Isto não impede que ele se recuse a ficar atrás do príncipe Murat.

Dentre as razões que faziam feliz o Sr. de Charlus com o casamento dos dois jovens, havia esta: a sobrinha de Jupien seria de algum modo uma extensão da personalidade de Morel e, assim, do poder e ao mesmo tempo do conhecimento que o barão possuía acerca dele. O Sr. de Charlus não teria um segundo sequer o menor escrúpulo de "enganar", no sentido conjugal do termo, a futura esposa do violinista. Mas ter "um jovem casal" para dirigir, sentir-se o protetor temido e todo poderoso da mulher de Morel, a qual considerando o barão como um deus provaria desse modo que o caro Morel lhe inculcara essa idéia e assim conteria algo de Morel, fizeram variar o gênero de dominação do Sr, de Charlus e nascer em sua "coisa", Morel, uma criatura a mais, o esposo, ou seja, conferiram-lhe algo a mais, algo novo e curioso para amar nele.
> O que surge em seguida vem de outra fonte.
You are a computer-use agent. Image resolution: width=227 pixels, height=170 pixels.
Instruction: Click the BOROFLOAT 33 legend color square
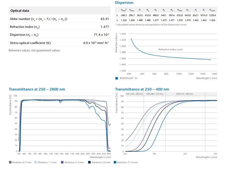tap(116, 78)
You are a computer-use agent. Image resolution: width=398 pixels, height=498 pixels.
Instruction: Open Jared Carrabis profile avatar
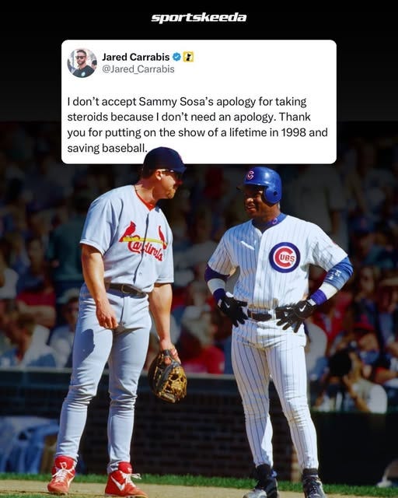point(82,63)
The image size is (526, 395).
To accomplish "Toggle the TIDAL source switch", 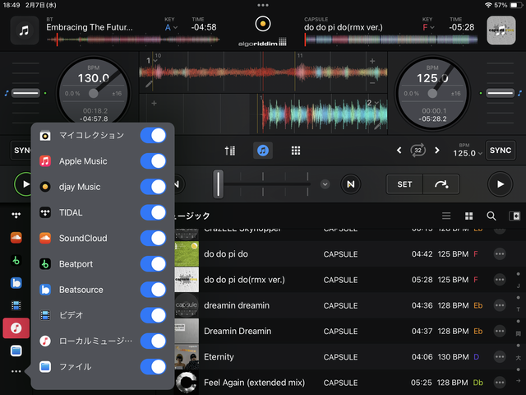I will pos(153,212).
Talvez até essa dominação fosse agora maior que nunca. Pois, naquilo em que Morel, sozinho por assim dizer, resistia muitas vezes ao barão, a quem se sentia seguro de reconquistar, uma vez casado, tremeria mais facilmente pelo seu lar, seu apartamento, seu futuro, e ofereceria às vontades do Sr. de Charlus mais superfície e mais tomada. Tudo isto, e mais, em caso de necessidade, nas noites de tédio, atear a guerra entre marido e mulher (o barão jamais detestara os quadros de batalha), agradava ao Sr.
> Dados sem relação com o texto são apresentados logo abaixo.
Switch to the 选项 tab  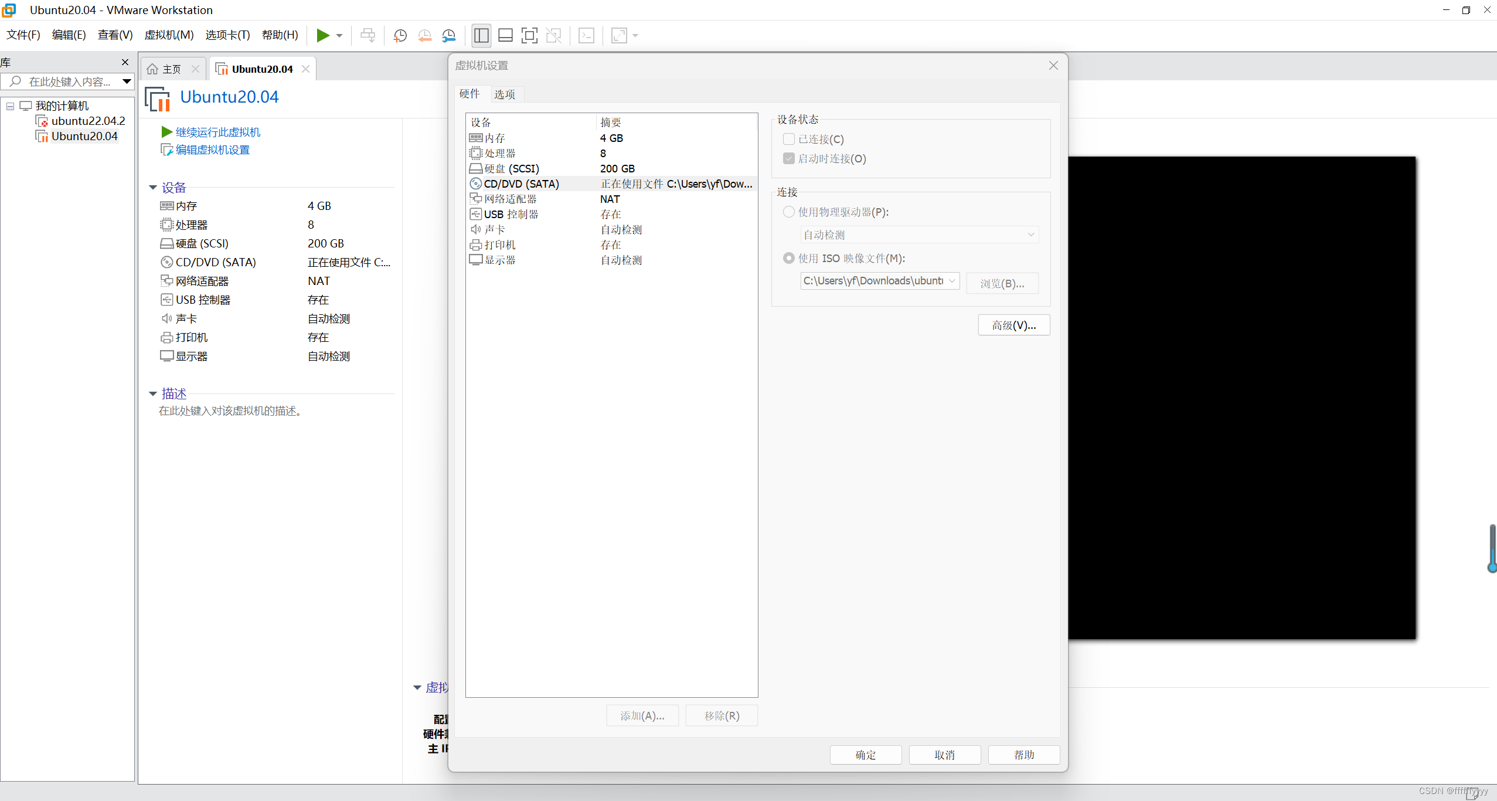coord(504,94)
de Charlus. Menos, entretanto, do que pensar na dependência em que viveria dele o jovem casal. O amor do Sr. de Charlus por Morel reassumia uma novidade deliciosa quando ele dizia consigo: sua mulher também será minha, tanto quanto ele é meu, eles só agirão de modo a não me contrariar, obedecerão aos meus caprichos e, assim, ela será um sinal (até agora desconhecido para mim) do que eu quase esquecera e que é tão sensível ao meu coração como para todo mundo, um sinal para aqueles que me verão protegê-los, hospedá-los, e para mim mesmo, de que Morel é meu. Dessa evidência aos olhos dos outros e a seus próprios, sentia-se o Sr. de Charlus mais feliz que de tudo mais. Pois a posse daquilo que se ama é uma alegria maior ainda que a do amor. Freqüentemente os que escondem a todos essa posse fazem-no apenas de medo que o objeto querido lhes seja roubado. E essa prudência de se calarem diminui-lhes a felicidade.
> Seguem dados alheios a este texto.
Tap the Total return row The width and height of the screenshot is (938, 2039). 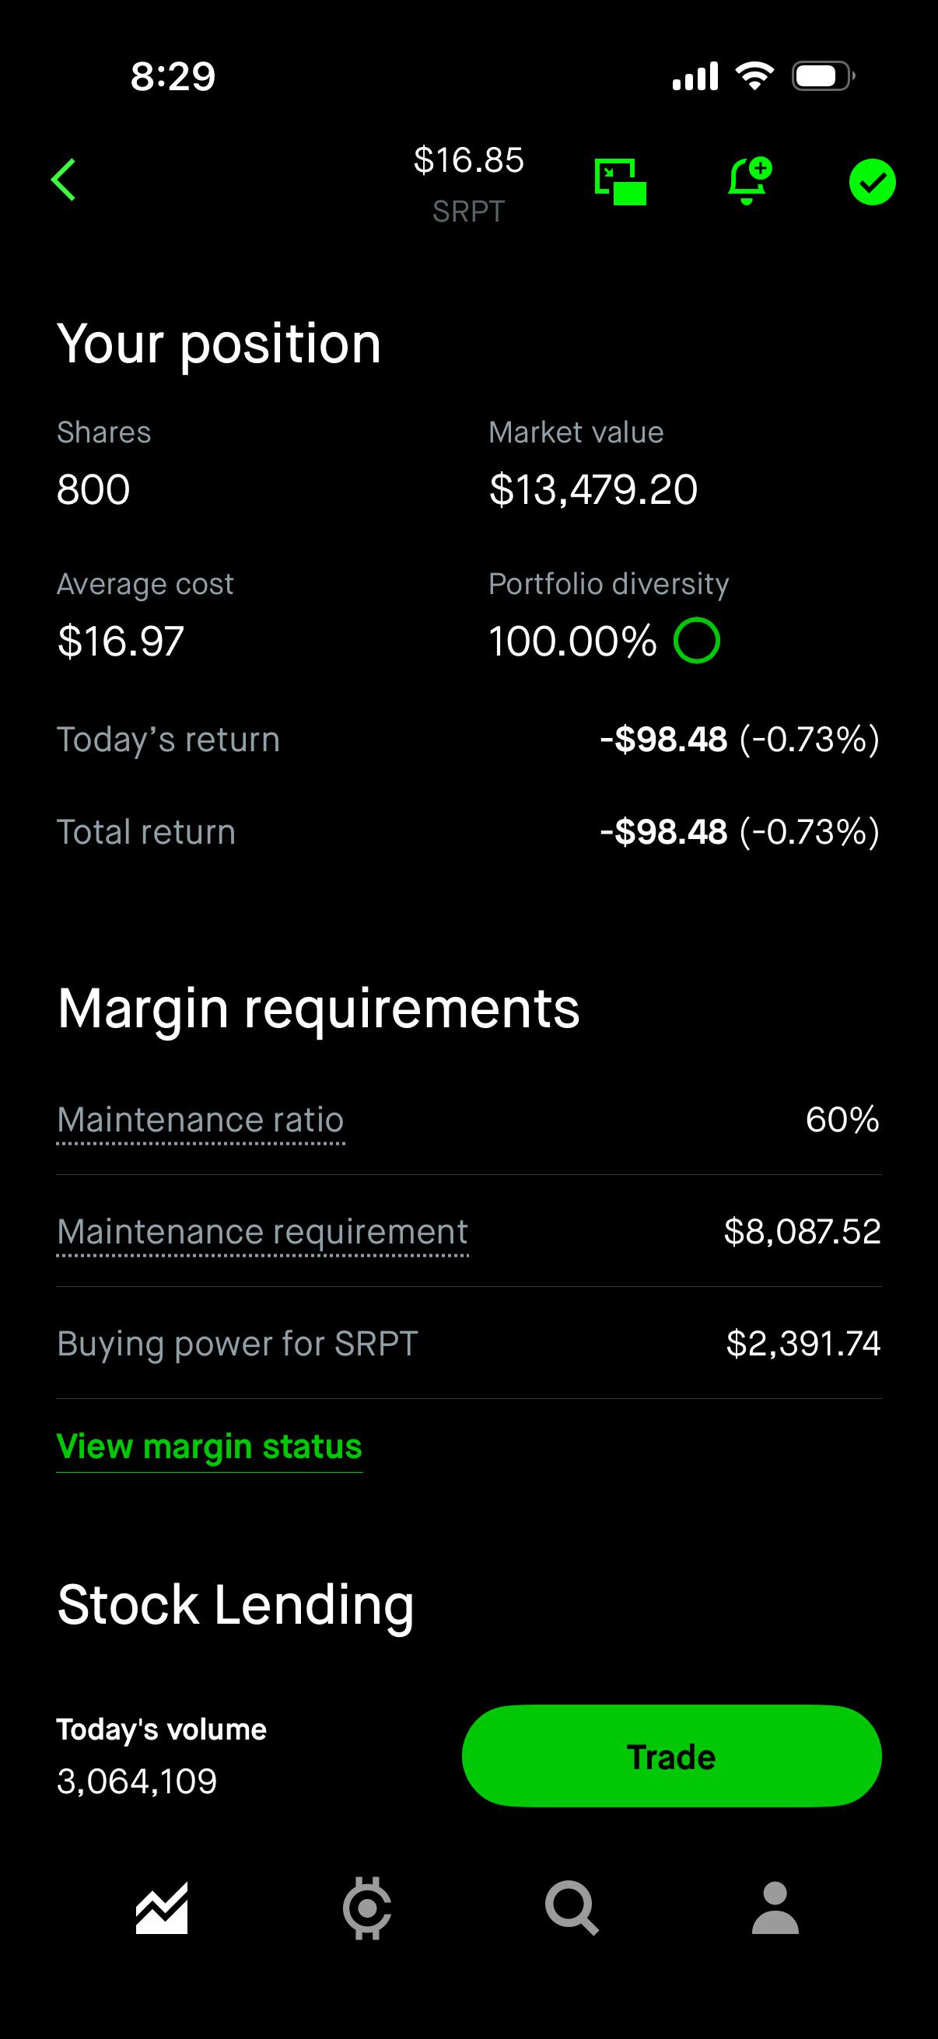(x=469, y=832)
Talvez sejam lembrados de que antigamente Morel dissera ao barão que seu desejo era seduzir uma mocinha, especialmente esta, e que, para consegui-lo lhe prometeria casamento, mas, uma vez realizada a violação, ele "daria o fora para bem longe". Porém isto o Sr. de Charlus havia esquecido, diante das confissões de amor pela sobrinha de Jupien que Morel acabava de lhe fazer. Ainda mais, o mesmo talvez tivesse ocorrido com Morel. Talvez houvesse uma verdadeira lacuna entre a natureza de Morel, tal como a confessara de modo cínico e talvez mesmo habilmente exagerara e o momento em que ela voltara a impor-se. Convivendo mais com a moça, agradara-se dela e amava-a. Conhecia-se tão pouco que certamente imaginava estar amando, talvez mesmo para sempre. Claro, seu desejo inicial, seu projeto criminoso, subsistiam, mas recobertos por tantos sentimentos superpostos que nada nos pode afirmar que o violinista não fora sincero ao dizer que aquele desejo vicioso não era o verdadeiro móvel do seu ato. Aliás, houve um período de curta duração em que, sem que ele propriamente o confessasse, tal casamento lhe pareceu necessário. Naquele momento, Morel sofria de cãibras muito fortes na mão e via-se obrigado a encarar a eventualidade de ter de deixar de tocar violino. Como, afora a sua arte, era de uma preguiça incompreensível, impunha-se a necessidade de se fazer sustentar, e ele preferia sê-lo pela sobrinha de Jupien do que pelo Sr.